◆ AUFGABEN ◆
1. Geben Sie den Abschnitt des Textauszugs über das Tieranatomische Theater wörtlich wieder, der mit den Worten „König Friedrich Wilhelm“ beginnt und mit „der Gartenanlage geplant.“ schließt.
2. Was befand sich laut dem Textauszug über das Tieranatomische Theater im Zentrum des Gebäudes?
3. Stimmen die folgenden Aussagen mit dem Textauszug über das Tieranatomische Theater überein? Antworten Sie jeweils mit Ja oder Nein und zitieren Sie die entscheidenden Worte wörtlich.
(a) Das Tieranatomische Theater ist Berlins ältestes noch erhaltenes Lehrgebäude.
(b) Der Zentralbau gilt als Werk des preußischen Spätbarocks.
(c) König Friedrich Wilhelm III. beauftragte die Errichtung einer Tierarzneischule.

◆ TEXTAUSZUG ◆

= = = = =

Das Gebäude

Tieranatomisches Theater, historisches Bild

Johann Friedrich Kluge, 1812. Lavierte Federzeichnung. © Stiftung Stadtmuseum Berlin


1:10 Modell des Hörsaals mit Hubtisch

Seit über 200 Jahren bietet das Tieranatomische Theater der Wissenschaft eine eindrucksvolle Bühne. Es ist Berlins ältestes noch erhaltenes Lehrgebäude mit seinerzeit einmaligen Bedingungen für die veterinärmedizinische Lehre und Forschung. Der Zentralbau ist als überkuppelter und gestufter Hörsaal gestaltet und ein Meisterwerk des preußischen Frühklassizismus. Sein Architekt Carl Gotthard Langhans (1732–1808) kombinierte antike Vorbilder des Rundtempels und Amphitheaters und schuf eine völlig neue Wissensarchitektur: Ästhetik, Symbolik und praktischer Nutzen gingen hierin eine wirkungsvolle Verbindung ein. Im Zentrum des Gebäudes befand sich eine vom Präparationssaal in das Anatomietheater führende Hebebühne, die eine spektakuläre Inszenierung der anatomischen Vorlesung ermöglichte. Diese einmalige historische Konstellation, Anatomie zugleich wissenschaftlich wie auch ästhetisch wirksam zu präsentieren, motiviert uns heute, Ausstellungen als eigenständige Wissensform weiterzuentwickeln: als Verknüpfung wissenschaftlicher, ästhetischer und sozialer Praxis.

Chronologie

1787–90

König Friedrich Wilhelm II. beauftragt die Errichtung einer Tierarzneischule. Der barocke „Reußsche Garten“ an der Stadtgrenze samt Lustgarten und Wasserspielen wird ­eigens für dieses Vorhaben erworben. Unter Leitung des ­Architekten Carl Gotthart Langhans wird für die Königliche Tierarznei­schule ein Kuppelbau in mitten der Gartenanlage geplant.

= = = = =

◆ DATEN ◆

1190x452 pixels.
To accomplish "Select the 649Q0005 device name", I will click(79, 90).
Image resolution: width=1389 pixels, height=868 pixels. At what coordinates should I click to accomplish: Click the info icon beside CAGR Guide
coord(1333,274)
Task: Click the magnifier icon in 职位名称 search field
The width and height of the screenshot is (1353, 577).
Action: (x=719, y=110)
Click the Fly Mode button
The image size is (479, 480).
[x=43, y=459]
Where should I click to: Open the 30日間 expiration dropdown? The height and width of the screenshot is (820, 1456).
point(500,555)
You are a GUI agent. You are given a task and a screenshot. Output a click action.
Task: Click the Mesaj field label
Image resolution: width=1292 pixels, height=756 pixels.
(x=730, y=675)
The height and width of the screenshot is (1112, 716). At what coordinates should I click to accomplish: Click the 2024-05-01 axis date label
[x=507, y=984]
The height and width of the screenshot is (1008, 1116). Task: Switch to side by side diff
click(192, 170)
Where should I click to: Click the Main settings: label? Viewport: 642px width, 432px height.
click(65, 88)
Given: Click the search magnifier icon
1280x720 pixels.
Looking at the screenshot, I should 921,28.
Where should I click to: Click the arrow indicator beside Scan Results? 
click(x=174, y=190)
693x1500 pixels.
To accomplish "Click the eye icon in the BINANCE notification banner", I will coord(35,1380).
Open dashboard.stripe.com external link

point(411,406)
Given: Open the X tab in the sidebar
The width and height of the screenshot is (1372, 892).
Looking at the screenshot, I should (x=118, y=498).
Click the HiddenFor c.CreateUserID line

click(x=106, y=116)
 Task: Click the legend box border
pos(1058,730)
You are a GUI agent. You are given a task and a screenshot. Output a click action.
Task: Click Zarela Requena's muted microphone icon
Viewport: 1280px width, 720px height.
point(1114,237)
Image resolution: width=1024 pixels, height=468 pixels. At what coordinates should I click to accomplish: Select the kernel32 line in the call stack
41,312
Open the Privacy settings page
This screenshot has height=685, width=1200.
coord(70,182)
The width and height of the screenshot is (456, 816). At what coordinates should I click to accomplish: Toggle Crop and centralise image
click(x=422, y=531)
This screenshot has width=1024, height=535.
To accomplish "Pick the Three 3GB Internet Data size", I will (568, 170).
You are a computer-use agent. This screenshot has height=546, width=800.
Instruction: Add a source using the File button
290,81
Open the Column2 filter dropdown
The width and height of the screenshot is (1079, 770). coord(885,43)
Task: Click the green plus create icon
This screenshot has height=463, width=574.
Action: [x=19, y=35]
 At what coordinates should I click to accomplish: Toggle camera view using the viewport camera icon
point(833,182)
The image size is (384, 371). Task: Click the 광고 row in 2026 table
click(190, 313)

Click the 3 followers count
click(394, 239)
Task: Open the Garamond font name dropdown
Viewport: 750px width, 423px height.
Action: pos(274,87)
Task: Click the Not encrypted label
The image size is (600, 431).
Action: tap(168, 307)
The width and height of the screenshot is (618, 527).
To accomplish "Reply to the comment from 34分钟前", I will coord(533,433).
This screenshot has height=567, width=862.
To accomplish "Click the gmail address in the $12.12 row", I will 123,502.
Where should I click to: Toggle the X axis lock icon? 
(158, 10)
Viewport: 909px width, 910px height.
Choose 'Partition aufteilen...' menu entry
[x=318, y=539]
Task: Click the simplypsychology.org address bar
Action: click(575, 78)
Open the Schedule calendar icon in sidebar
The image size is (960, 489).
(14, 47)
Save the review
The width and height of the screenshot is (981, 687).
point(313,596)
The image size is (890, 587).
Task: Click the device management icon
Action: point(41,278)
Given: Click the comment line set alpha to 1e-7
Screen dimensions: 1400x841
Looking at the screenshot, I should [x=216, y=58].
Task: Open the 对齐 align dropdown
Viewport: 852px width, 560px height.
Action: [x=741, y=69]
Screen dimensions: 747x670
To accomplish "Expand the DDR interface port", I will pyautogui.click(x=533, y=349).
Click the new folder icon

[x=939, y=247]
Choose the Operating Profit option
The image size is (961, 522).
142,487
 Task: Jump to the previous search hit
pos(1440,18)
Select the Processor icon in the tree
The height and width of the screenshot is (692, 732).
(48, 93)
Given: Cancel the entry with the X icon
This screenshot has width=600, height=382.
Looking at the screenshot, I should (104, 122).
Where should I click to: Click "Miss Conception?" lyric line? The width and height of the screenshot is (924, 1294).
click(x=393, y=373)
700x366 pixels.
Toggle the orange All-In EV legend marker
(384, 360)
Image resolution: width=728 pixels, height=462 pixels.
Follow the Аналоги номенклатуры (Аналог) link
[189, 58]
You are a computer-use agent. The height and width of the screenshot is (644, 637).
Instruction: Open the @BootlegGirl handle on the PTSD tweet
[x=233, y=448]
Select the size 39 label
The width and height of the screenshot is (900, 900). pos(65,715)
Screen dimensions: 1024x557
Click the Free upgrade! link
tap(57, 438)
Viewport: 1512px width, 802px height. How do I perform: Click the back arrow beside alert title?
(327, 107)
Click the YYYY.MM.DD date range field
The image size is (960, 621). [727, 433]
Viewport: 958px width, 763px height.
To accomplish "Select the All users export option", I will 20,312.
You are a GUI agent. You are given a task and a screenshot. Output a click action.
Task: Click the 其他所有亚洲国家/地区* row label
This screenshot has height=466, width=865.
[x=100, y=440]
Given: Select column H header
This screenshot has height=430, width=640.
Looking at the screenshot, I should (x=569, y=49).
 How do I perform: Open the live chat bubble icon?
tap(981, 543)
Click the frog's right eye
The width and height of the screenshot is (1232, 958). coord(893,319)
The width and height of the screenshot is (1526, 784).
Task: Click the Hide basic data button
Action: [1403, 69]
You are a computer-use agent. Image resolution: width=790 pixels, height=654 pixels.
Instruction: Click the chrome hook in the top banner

= = = = =

◆ LÖSUNGEN ◆
1.
König Friedrich Wilhelm II. beauftragt die Errichtung einer Tierarzneischule. Der barocke „Reußsche Garten“ an der Stadtgrenze samt Lustgarten und Wasserspielen wird ­eigens für dieses Vorhaben erworben. Unter Leitung des ­Architekten Carl Gotthart Langhans wird für die Königliche Tierarznei­schule ein Kuppelbau in mitten der Gartenanlage geplant.

2. Eine vom Präparationssaal in das Anatomietheater führende Hebebühne.

3.
(a) Ja: „Es ist Berlins ältestes noch erhaltenes Lehrgebäude“
(b) Nein: „ein Meisterwerk des preußischen Frühklassizismus“
(c) Nein: „König Friedrich Wilhelm II. beauftragt die Errichtung einer Tierarzneischule“